### What to do
Repeat each line of the records below exactly.

Saved entries
++++++
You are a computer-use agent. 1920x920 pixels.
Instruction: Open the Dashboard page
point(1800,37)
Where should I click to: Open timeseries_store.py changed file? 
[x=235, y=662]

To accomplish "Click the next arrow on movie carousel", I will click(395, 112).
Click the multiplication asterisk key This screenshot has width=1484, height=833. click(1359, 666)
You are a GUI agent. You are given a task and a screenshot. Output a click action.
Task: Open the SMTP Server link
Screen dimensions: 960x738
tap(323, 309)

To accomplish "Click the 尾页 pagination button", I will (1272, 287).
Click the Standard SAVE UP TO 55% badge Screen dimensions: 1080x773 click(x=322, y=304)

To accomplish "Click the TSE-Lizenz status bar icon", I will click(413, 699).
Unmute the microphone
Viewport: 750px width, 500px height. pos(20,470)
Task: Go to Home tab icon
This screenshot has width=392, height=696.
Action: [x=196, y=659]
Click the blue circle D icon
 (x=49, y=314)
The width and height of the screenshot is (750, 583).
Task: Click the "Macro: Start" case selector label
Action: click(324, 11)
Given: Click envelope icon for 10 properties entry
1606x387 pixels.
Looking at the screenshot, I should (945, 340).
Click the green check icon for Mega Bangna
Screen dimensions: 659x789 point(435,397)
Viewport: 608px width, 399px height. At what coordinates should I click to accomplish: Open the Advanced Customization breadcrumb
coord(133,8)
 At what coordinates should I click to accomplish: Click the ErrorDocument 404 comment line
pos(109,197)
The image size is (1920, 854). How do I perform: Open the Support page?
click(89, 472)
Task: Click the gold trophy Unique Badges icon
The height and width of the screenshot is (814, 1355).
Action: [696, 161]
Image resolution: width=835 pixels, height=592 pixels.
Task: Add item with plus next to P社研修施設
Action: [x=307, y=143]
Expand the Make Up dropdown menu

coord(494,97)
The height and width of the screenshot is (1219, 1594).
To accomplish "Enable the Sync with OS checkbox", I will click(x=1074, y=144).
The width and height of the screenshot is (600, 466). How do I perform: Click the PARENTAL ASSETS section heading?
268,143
++++++
### Response for this exercise
You are a computer-use agent. 1920x920 pixels.
Instruction: Open the Dashboard page
point(1800,37)
Where should I click to: Open timeseries_store.py changed file? 
[x=235, y=662]

To accomplish "Click the next arrow on movie carousel", I will click(395, 112).
Click the multiplication asterisk key This screenshot has width=1484, height=833. click(1359, 666)
You are a GUI agent. You are given a task and a screenshot. Output a click action.
Task: Open the SMTP Server link
Screen dimensions: 960x738
tap(323, 309)

To accomplish "Click the 尾页 pagination button", I will (1272, 287).
Click the Standard SAVE UP TO 55% badge Screen dimensions: 1080x773 click(x=322, y=304)

To accomplish "Click the TSE-Lizenz status bar icon", I will click(413, 699).
Unmute the microphone
Viewport: 750px width, 500px height. pos(20,470)
Task: Go to Home tab icon
This screenshot has width=392, height=696.
Action: [x=196, y=659]
Click the blue circle D icon
 (x=49, y=314)
The width and height of the screenshot is (750, 583).
Task: Click the "Macro: Start" case selector label
Action: click(324, 11)
Given: Click envelope icon for 10 properties entry
1606x387 pixels.
Looking at the screenshot, I should (945, 340).
Click the green check icon for Mega Bangna
Screen dimensions: 659x789 point(435,397)
Viewport: 608px width, 399px height. At what coordinates should I click to accomplish: Open the Advanced Customization breadcrumb
coord(133,8)
 At what coordinates should I click to accomplish: Click the ErrorDocument 404 comment line
pos(109,197)
The image size is (1920, 854). How do I perform: Open the Support page?
click(89, 472)
Task: Click the gold trophy Unique Badges icon
The height and width of the screenshot is (814, 1355).
Action: [696, 161]
Image resolution: width=835 pixels, height=592 pixels.
Task: Add item with plus next to P社研修施設
Action: [x=307, y=143]
Expand the Make Up dropdown menu

coord(494,97)
The height and width of the screenshot is (1219, 1594).
To accomplish "Enable the Sync with OS checkbox", I will click(x=1074, y=144).
The width and height of the screenshot is (600, 466). How do I perform: Click the PARENTAL ASSETS section heading?
268,143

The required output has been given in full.